Letters to the editor of the Newbury Weekly News

The rules of the road apply to all road users

Every day I see cyclists, motorcyclists, scooters and pedestrians all breaking the law by driving at excessive speeds, going up one-way streets the wrong way, ignoring traffic lights.

Yet you do a few miles per hour over the speed limit and the police will have you.

And, like me, after driving 60 years you get sent on a speed awareness course for doing about 4mph over the limit.

Yes, I broke the law and expect to pay for that misdemeanour but why are the police deliberately ignoring the other road users?

This is totally unfair and discriminatory and it’s time it was stopped.

The law should apply to everybody and not just car drivers who have become a cash cow for the local councils over the years.

It’s time this racket was stopped.

Keith YorkNewbury

I have questions over the IPCC statement

Professor Mike Morecroft (‘It’s time to move on over climate change facts’, Newbury Weekly News, Thursday, December 12) invites more discussion on how we respond to climate threats, less discussion of “issues that were resolved years ago” and quotes the IPCC (Intergovernmental Panel on Climate Change) summary statement: “It is unequivocal that human influence has warmed the atmosphere, ocean and land.”

Given the Elizabethans, and doubtless earlier cultures, understood that chopping down forests could alter rainfall patterns, thereby altering climate, I say a statement that humans change, if not specifically warm, those realms is pretty much a given – no modern science required to support that.

So, why does the IPCC statement not read: “It is unequivocal that anthropogenic CO2 has warmed the atmosphere…”?

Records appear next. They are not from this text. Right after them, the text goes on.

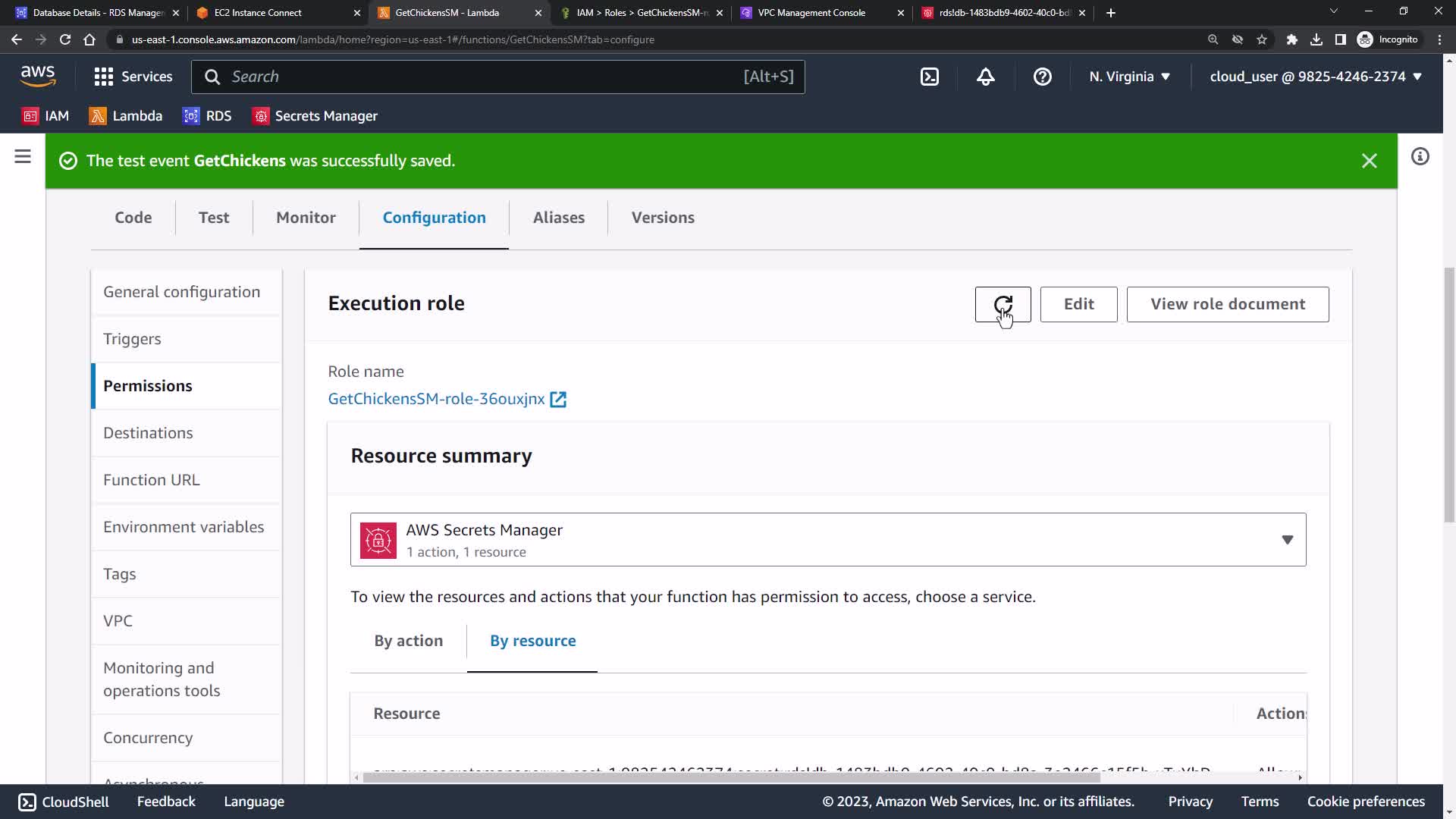Image resolution: width=1456 pixels, height=819 pixels.
Task: Select the By action tab
Action: coord(408,641)
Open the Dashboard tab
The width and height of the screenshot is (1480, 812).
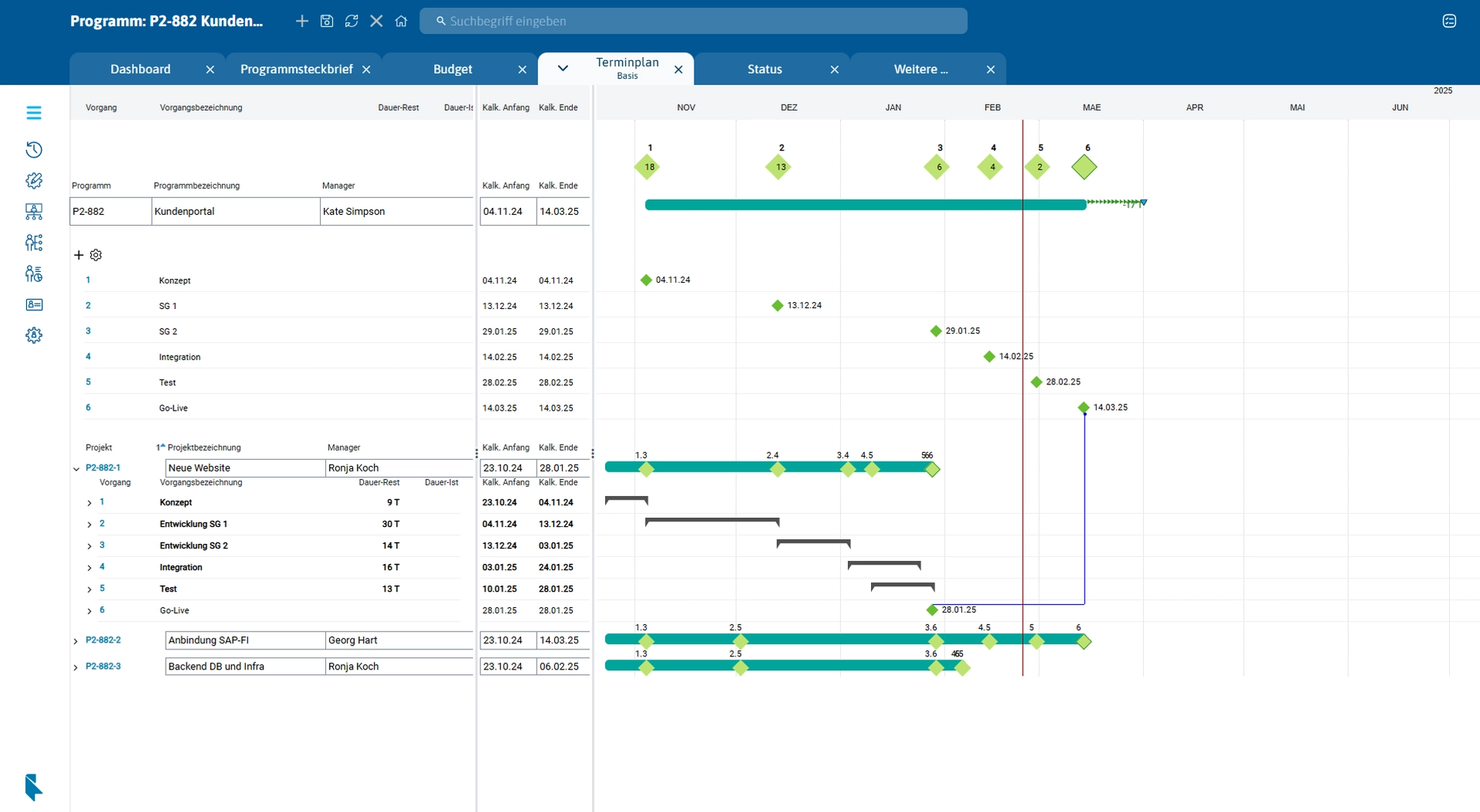(140, 69)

Is it because the statement covers those other factors which may be as, or more, significant than CO2 towards changing the climate?

Sensibly, the IPCC does not propose that eliminating CO2 emissions halts climate change.

I ask because Ed Miliband is reconfiguring the UK’s electricity generation specifically to curtail CO2 emissions, whilst telling us this will make our electricity cheaper and more secure.

My view, shared with many reputable scientists and engineers, is that Mr Miliband achieves the opposite – more expensive and less secure electricity, with the emission reduction and its impact barely measurable.

On this basis alone, it is entirely right and proper that we question the ‘why’, as well as the ‘how’.

We should also ask why there seems to be complicit silence from climate scientists and net zero proponents – such as the BBC – towards robustly challenging Mr Miliband’s assertions.

Is there political or reputational bias to avoid doing so, and if so, can we not conclude there may also be bias within the IPCC?

Why, for instance, is Mr Miliband perpetually allowed to exclude the construction and operating costs of his necessary backup system from his non-existent cost-benefit analysis?

We should not move on to discussing why we’re supposed to need net zero while too many background questions remain unanswered, simple examples being:

1) Why does the most recent IPCC summary report include nothing about climate change prior to the industrial revolution, to help policy makers understand variability which is not related to ‘human influence’?

2) I’ve no doubt Prof Morecroft has been diligent in his work but this does not confirm the climate change industry as free of bias.

So, how much bias – be this confirmation, unconscious or political – has been driving the IPCC activities?

I fully support measures to protect and enhance biodiversity (which is not what stopping hydrocarbon energy achieves) and think that reallocating some of the hundreds of billions being wasted on wind and solar could be used to provide much greater ecological benefit, more affordable energy and protect our economy.

Lastly, petrostates such as Saudi Arabia may have changed to accept the IPCC summary statements for political expediency – following the fashion – rather than wholesale acceptance of the concept.

Hamish McCrackenAdeys Close, Newbury

Let’s give more respect to climate scientists

Climate scientists are often criticised, and their work misrepresented on this letters page.

For example, the increase in atmospheric carbon dioxide from 280 to over 400 parts per million since the industrial revolution is an increase of at least 43 per cent, not 0.012 per cent as recently claimed.

The atmosphere now retains an enormous 1,000,000,000,000,000 watts more heat energy compared to pre-industrial times.

This is equivalent to more than one million large power plants operating continuously (Perplexity AI), or the accumulation of more than three billion Hiroshima atomic bombs of heat (Skeptical Science).

As a result, it is likely that the planet is warming its fastest rate compared to any time over the past half billion years ago.

This speed of warming is putting the world at risk of a mass extinction event.

For more information, please see recent work by David Attenborough, such as his book and Netflix documentary, A Life on Our Planet.

We can each choose whether or not we accept the consensus of more than 99 per cent of thousands of highly-skilled scientists studying the possible collapse of our living world, but it’s not necessary to denigrate them.